Fix bugs in lowering of FCOPYSIGN nodes.

- FCOPYSIGN nodes that have operands of different types were not handled. - Different code was generated depending on the endianness of the target. Additionally, code is added that emits INS and EXT instructions, if they are supported by target (they are R2 instructions). git-svn-id: https://llvm.org/svn/llvm-project/llvm/trunk@154540 91177308-0d34-0410-b5e6-96231b3b80d8
author: Akira Hatanaka <ahatanaka@mips.com> 2012-04-11 22:13:04 +0000
committer: Akira Hatanaka <ahatanaka@mips.com> 2012-04-11 22:13:04 +0000
commit: 056c51e59820c4c36d3b9d2f22acb6fd121b798e (patch)
tree: 641ba94fc250beeb15afed2f3250a2de4555789d
parent: 2ce182c90cd8738bf76e5cdaa21eb6627c6e6aec (diff)
download: external_llvm-056c51e59820c4c36d3b9d2f22acb6fd121b798e.zip
external_llvm-056c51e59820c4c36d3b9d2f22acb6fd121b798e.tar.gz
external_llvm-056c51e59820c4c36d3b9d2f22acb6fd121b798e.tar.bz2
3 files changed, 183 insertions, 95 deletions
diff --git a/lib/Target/Mips/MipsISelLowering.cpp b/lib/Target/Mips/MipsISelLowering.cpp
index c772c5d..2b3921d 100644
--- a/lib/Target/Mips/MipsISelLowering.cpp
+++ b/lib/Target/Mips/MipsISelLowering.cpp
@@ -1756,66 +1756,105 @@ SDValue MipsTargetLowering::LowerVASTART(SDValue Op, SelectionDAG &DAG) const {
                       MachinePointerInfo(SV), false, false, 0);
 }
 
-// Called if the size of integer registers is large enough to hold the whole
-// floating point number.
-static SDValue LowerFCOPYSIGNLargeIntReg(SDValue Op, SelectionDAG &DAG) {
-  // FIXME: Use ext/ins instructions if target architecture is Mips32r2.

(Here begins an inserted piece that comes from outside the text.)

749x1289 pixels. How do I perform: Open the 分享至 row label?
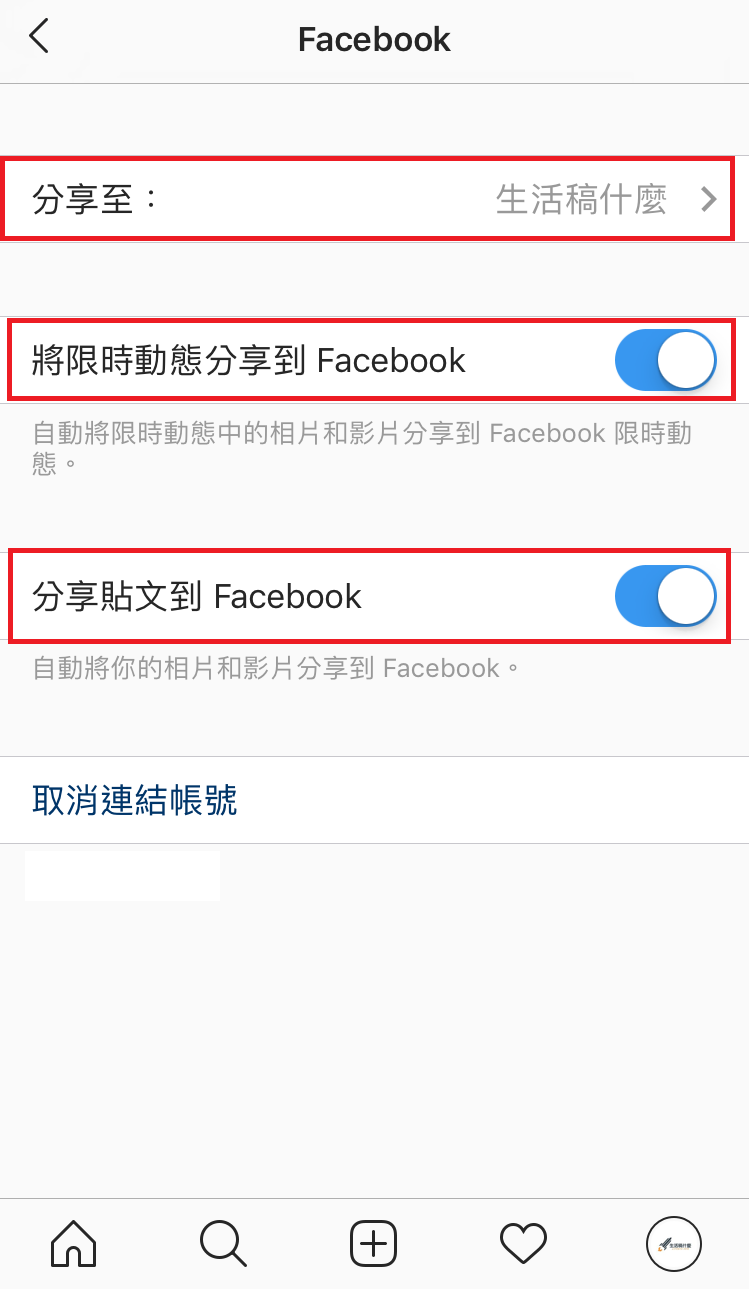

-  EVT ValTy = Op.getValueType();
-  EVT IntValTy = MVT::getIntegerVT(ValTy.getSizeInBits());
-  uint64_t Mask = (uint64_t)1 << (ValTy.getSizeInBits() - 1);
-  DebugLoc dl = Op.getDebugLoc();
-  SDValue Op0 = DAG.getNode(ISD::BITCAST, dl, IntValTy, Op.getOperand(0));
-  SDValue Op1 = DAG.getNode(ISD::BITCAST, dl, IntValTy, Op.getOperand(1));
-  SDValue And0 = DAG.getNode(ISD::AND, dl, IntValTy, Op0,
-                             DAG.getConstant(Mask - 1, IntValTy));
-  SDValue And1 = DAG.getNode(ISD::AND, dl, IntValTy, Op1,
-                             DAG.getConstant(Mask, IntValTy));
-  SDValue Result = DAG.getNode(ISD::OR, dl, IntValTy, And0, And1);
-  return DAG.getNode(ISD::BITCAST, dl, ValTy, Result);
-}
+static SDValue LowerFCOPYSIGN32(SDValue Op, SelectionDAG &DAG, bool HasR2) {
+  EVT TyX = Op.getOperand(0).getValueType();
+  EVT TyY = Op.getOperand(1).getValueType();
+  SDValue Const1 = DAG.getConstant(1, MVT::i32);
+  SDValue Const31 = DAG.getConstant(31, MVT::i32);
+  DebugLoc DL = Op.getDebugLoc();
+  SDValue Res;
+
+  // If operand is of type f64, extract the upper 32-bit. Otherwise, bitcast it
+  // to i32.
+  SDValue X = (TyX == MVT::f32) ?
+    DAG.getNode(ISD::BITCAST, DL, MVT::i32, Op.getOperand(0)) :
+    DAG.getNode(MipsISD::ExtractElementF64, DL, MVT::i32, Op.getOperand(0),
+                Const1);
+  SDValue Y = (TyY == MVT::f32) ?
+    DAG.getNode(ISD::BITCAST, DL, MVT::i32, Op.getOperand(1)) :
+    DAG.getNode(MipsISD::ExtractElementF64, DL, MVT::i32, Op.getOperand(1),
+                Const1);
+
+  if (HasR2) {
+    // ext  E, Y, 31, 1  ; extract bit31 of Y
+    // ins  X, E, 31, 1  ; insert extracted bit at bit31 of X
+    SDValue E = DAG.getNode(MipsISD::Ext, DL, MVT::i32, Y, Const31, Const1);
+    Res = DAG.getNode(MipsISD::Ins, DL, MVT::i32, E, Const31, Const1, X);
+  } else {
+    // sll SllX, X, 1
+    // srl SrlX, SllX, 1
+    // srl SrlY, Y, 31
+    // sll SllY, SrlX, 31
+    // or  Or, SrlX, SllY
+    SDValue SllX = DAG.getNode(ISD::SHL, DL, MVT::i32, X, Const1);
+    SDValue SrlX = DAG.getNode(ISD::SRL, DL, MVT::i32, SllX, Const1);
+    SDValue SrlY = DAG.getNode(ISD::SRL, DL, MVT::i32, Y, Const31);
+    SDValue SllY = DAG.getNode(ISD::SHL, DL, MVT::i32, SrlY, Const31);
+    Res = DAG.getNode(ISD::OR, DL, MVT::i32, SrlX, SllY);
+  }
 
-// Called if the size of integer registers is not large enough to hold the whole
-// floating point number (e.g. f64 & 32-bit integer register).
-static SDValue
-LowerFCOPYSIGNSmallIntReg(SDValue Op, SelectionDAG &DAG, bool isLittle) {
-  // FIXME:
-  //  Use ext/ins instructions if target architecture is Mips32r2.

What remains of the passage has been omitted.